A sociedade precisa se mobilizar para reverter uma situação onde a principal interessada, a gestante, não está sendo ouvida e está deixando de ter o direito à escolha.

Todo o processo de gestação é um momento único e de ligação profunda entre a mulher e seu bebê. As condições de parto também são essenciais para uma conexão natural e humana entre a mãe, a família e a criança que vem ao mundo. É por essa ocasião tão especial que o parto humanizado vem ganhando adeptos no mundo todo e se popularizando nos últimos anos.

No Brasil, a Humanização do Parto ainda é polêmica e explicada através de mitos e medos. Os hospitais, uma parte da comunidade médica e a legislação ainda o entendem de maneira arcaica e sem um debate sério em torno do tema. Mesmo assim, a adesão ao parto humanizado vem sendo cada vez mais requerida e as mães têm lutado pelo poder de decisão no momento mais importante de sua vida. No ano passado, duas marchas a favor dessa escolha aconteceram em mais de 20 cidades por todo o país.

“O parto humanizado tem a gestante como protagonista”. É assim que Gisele Leal, doula, explica a filosofia do processo. Após duas cesáreas, ela teve seu terceiro filho pela prática humanizada e acabou abandonando uma carreira sucedida como gerente de qualidade para se dedicar à causa. Gisele se capacitou como doula, hoje cursa Obstetrícia na USP e atua em Movimentos de Apoio e Informação para as novas mamães que querem conhecer esse modo de parir. “A mulher decide e está à frente das decisões. Ela que escolhe que posição quer ficar, onde quer estar, como quer fazer, se quer comer. Ela não é paciente, é parturiente”.

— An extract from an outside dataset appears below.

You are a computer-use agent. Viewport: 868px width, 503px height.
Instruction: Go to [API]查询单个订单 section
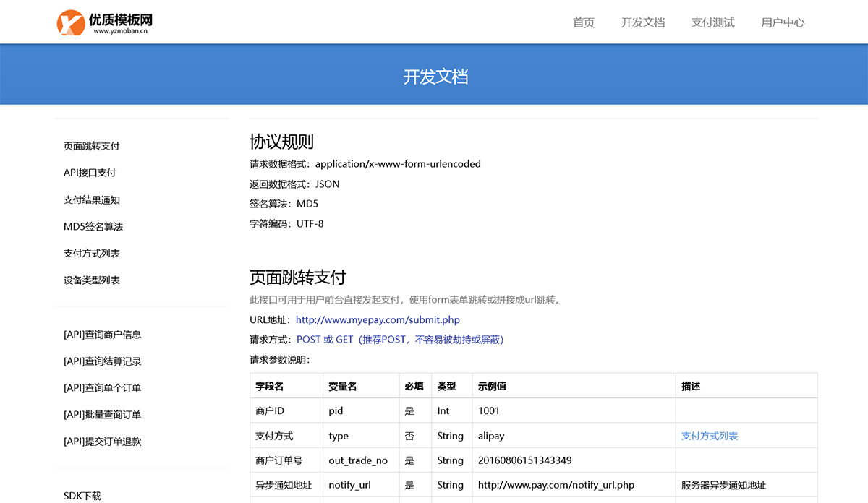(x=102, y=388)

E com essa ideia de separar o parto do fardo, da doença, da tensão, entra o papel da doula. A doula é uma profissional que acompanha a mulher no período pré, durante e pós-gestação. É uma orientadora, que acalma e informa a mulher. Explica as mudanças físicas e oferece apoio psicológico. “Eu costumo dizer que a doula é como o técnico de um atleta. É ele que vai competir, mas é o treinador que dá orientação e vai estar junto. No caso do parto, é a mesma ideia: é a mãe que vai parir, que vai cruzar a linha de chegada e a doula está ao seu lado para ajuda e colaboração”.

Esse mês a imprensa, inclusive o Guia do Bebê, noticiou que dois hospitais de São Paulo proibiram a presença de doulas durante o trabalho de parto (Leia no final desta matéria a versão dos hospitais para o ocorrido). A medida polêmica foi explicada pelas instituições através da legislação: o número de acompanhantes seria limitado, um por gestante, o que acaba impedindo a participação das doulas, pois sempre um membro da família participa. Gisele presenciou isso há pouco tempo. “Esses dias fui doula em uma grande maternidade de São Paulo, o pai não entrou na sala de parto, eu estava como acompanhante da mulher (ela optou por mim ao invés do marido) e mesmo assim sofri retaliação e a gestante foi super mal tratada por estar com uma doula.”

Por essas questões, a marcha em São Paulo (realizada no dia 3/2/2013) reivindica o direito de a doula ser vista pelo hospital como profissional, e não acompanhante. A prática combate a argumentação dos hospitais de riscos de infecção e o apoio aos partos normais. As cesáreas aumentam em 400% o risco de infecção. A Organização Mundial de Saúde recomenda que apenas 15% dos partos de um país sejam cesáreas. No Brasil, 52% dos partos são cirúrgicos, chegando ao número alarmante de 80% em hospitais privados.

Gisele ainda ressalta que o trabalho de Humanização de Partos e das doulas é baseado em evidências científicas atualizadas, derrubando a ideia mística e antiga sobre o parto normal. “No Brasil, há uma cultura de medo sobre o parto natural. Obstetras e médicos que apoiam a prática sofrem retaliação. Se a gestação for saudável, não há problemas pela mulher optar por esse tipo de parto. Há hospitais que oferecem instalações para que tudo seja praticado da melhor maneira. Em São Paulo, o hospital São Luiz Itaim é o que melhor oferece esse atendimento”, afirma a doula.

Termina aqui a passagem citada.